**** Extrait du document
Quand les motos sont au diable et emmerdent les autres quartiers, et que la radio se tait, mon jardin devient paradisiaque. Les astilbes fleurissent, et c'est une telle merveille… La lumière chatoie à travers leurs épis vaporeux, et sur les hortensias. J'attends toute l'année cette fête si brève. Je reste sur la terrasse à contempler chaque reflet, chaque nuance, chaque fulgurance, tandis qu'autour de moi, le monde se défait, se débraille, perd toute dignité, toute noblesse, toute beauté et aussi toute miséricorde. Où allons-nous, de la sorte? Je prie saint Nicolas pour les petits enfants tombés aux mains des monstres et pour ceux dont on fait des monstres, qui poussent de travers, parce qu'ils ne reçoivent pas ce qu'ils devraient recevoir, et deviennent idiots, dans le meilleur des cas, et atroces dans le pire.
Les coins de paradis au détour des
enfers
Nous rappellent parfois que tout
n’est pas sur terre
Fichu, détruit, vendu,
Souillé, bradé, perdu.
Que tout n’est pas figé dans des
carcans de fer
Ni tout vivant plié dans le béton
sévère,
Pourvu que ce répit dure encore un
peu plus.
Car les gnomes conçus et grandis
dans le bruit,
Dans le faux, le clinquant, le vil
et le vulgaire,
Sans avoir plus accès à ces points
de lumière
Qui brillent ça et là dans
l’infernale nuit,
Souvent ne les voient pas ou
d’instinct les haïssent,
Obligatoirement salissent et
trahissent
Toute étoile venue de l’espace
oublié
Où leurs simples aïeux mettaient
tant de beauté.
********
• Exercices à faire:
**1)** Recopiez un passage de l'extrait sur le jardin, en commençant aux mots « Quand les motos » et en vous arrêtant après « dans le pire. ».
**2)** Poursuivez l'extrait sur le jardin à partir de l'endroit où il s'arrête.
**** Entrées de données
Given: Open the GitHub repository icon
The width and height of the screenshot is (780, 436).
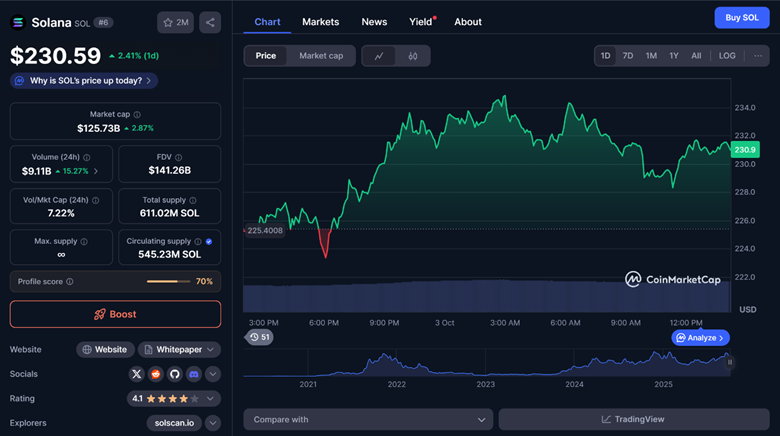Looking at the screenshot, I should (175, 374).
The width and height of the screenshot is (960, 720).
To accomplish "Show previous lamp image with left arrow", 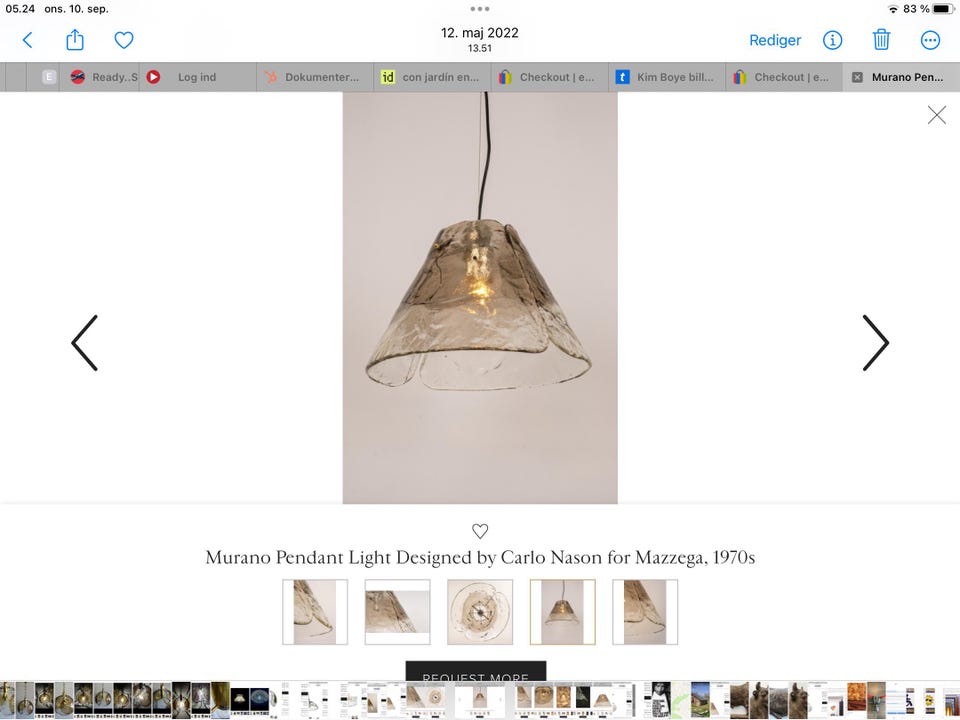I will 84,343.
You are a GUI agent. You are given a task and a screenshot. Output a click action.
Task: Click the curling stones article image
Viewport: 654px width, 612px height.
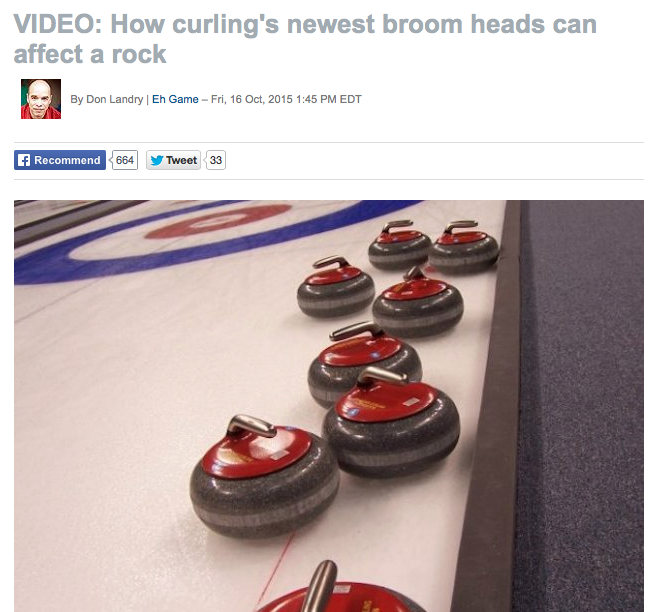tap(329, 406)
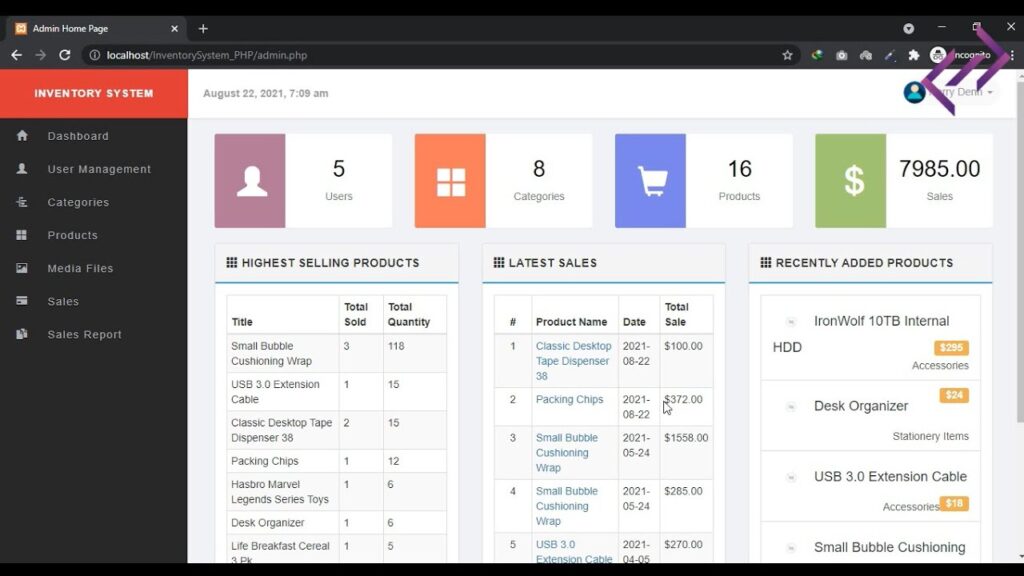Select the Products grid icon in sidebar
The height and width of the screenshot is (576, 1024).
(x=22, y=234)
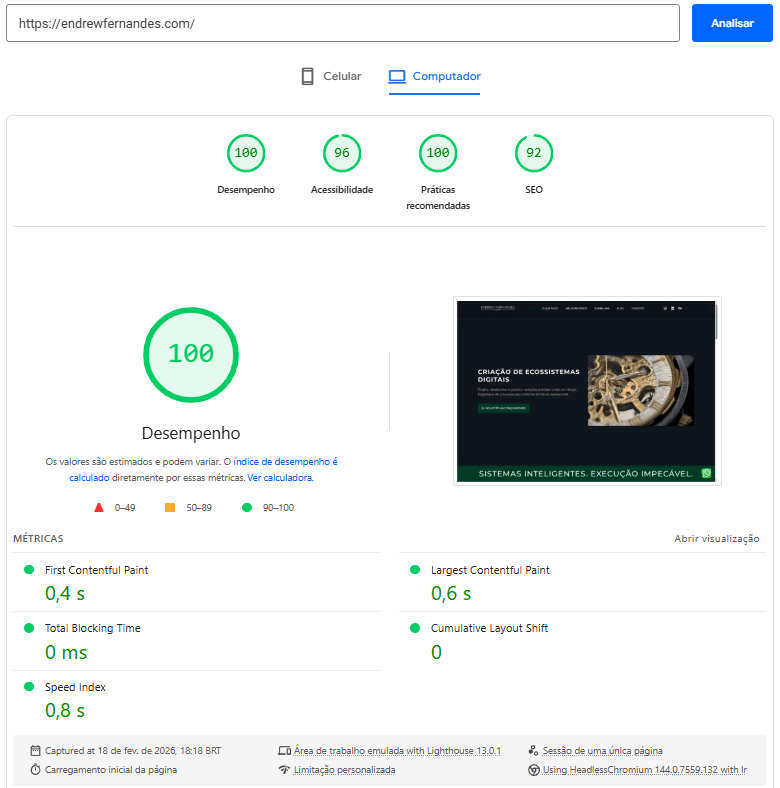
********
**** Entrées de données
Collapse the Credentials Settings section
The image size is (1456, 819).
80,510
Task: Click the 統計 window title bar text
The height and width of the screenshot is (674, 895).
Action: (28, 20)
********
• Réponses aux exercices:
**1)**
Quand les motos sont au diable et emmerdent les autres quartiers, et que la radio se tait, mon jardin devient paradisiaque. Les astilbes fleurissent, et c'est une telle merveille… La lumière chatoie à travers leurs épis vaporeux, et sur les hortensias. J'attends toute l'année cette fête si brève. Je reste sur la terrasse à contempler chaque reflet, chaque nuance, chaque fulgurance, tandis qu'autour de moi, le monde se défait, se débraille, perd toute dignité, toute noblesse, toute beauté et aussi toute miséricorde. Où allons-nous, de la sorte? Je prie saint Nicolas pour les petits enfants tombés aux mains des monstres et pour ceux dont on fait des monstres, qui poussent de travers, parce qu'ils ne reçoivent pas ce qu'ils devraient recevoir, et deviennent idiots, dans le meilleur des cas, et atroces dans le pire.

**2)**
Ils écrasent du pied le papillon
léger
Coupent l’arbre liquide et
frémissant d’oiseaux,
Ils traquent aussi bien le saint et
le héros,
Qu’au bois le loup furtif, ou le
renard rusé.
Tout en nous les dérange,
Ils font la chasse aux anges.
Ils n’aiment pas non plus les elfes
et les fées
Tout ce qui nous emporte au delà des
nuées.
Malgré tout, je garde espoir dans les Russes. Nina me parlait de son mari, un être matérialiste et primaire, qui ne s'intéresse qu'à ses fonctions vitales et à son compte en banque. Eh bien il trouve le moyen d'envisager la restauration d'un village du nord où il a grandi, et se rend fréquemment dans un monastère. Il est bien rare que l'équivalent français de ce nouveau riche se préoccupe de restaurer un village ou d'aller faire une retraite dans un monastère. Les plus perdus des Russes conservent encore une espèce de nostalgie de la dimension éternelle qui peut les faire basculer dans une toute autre vie.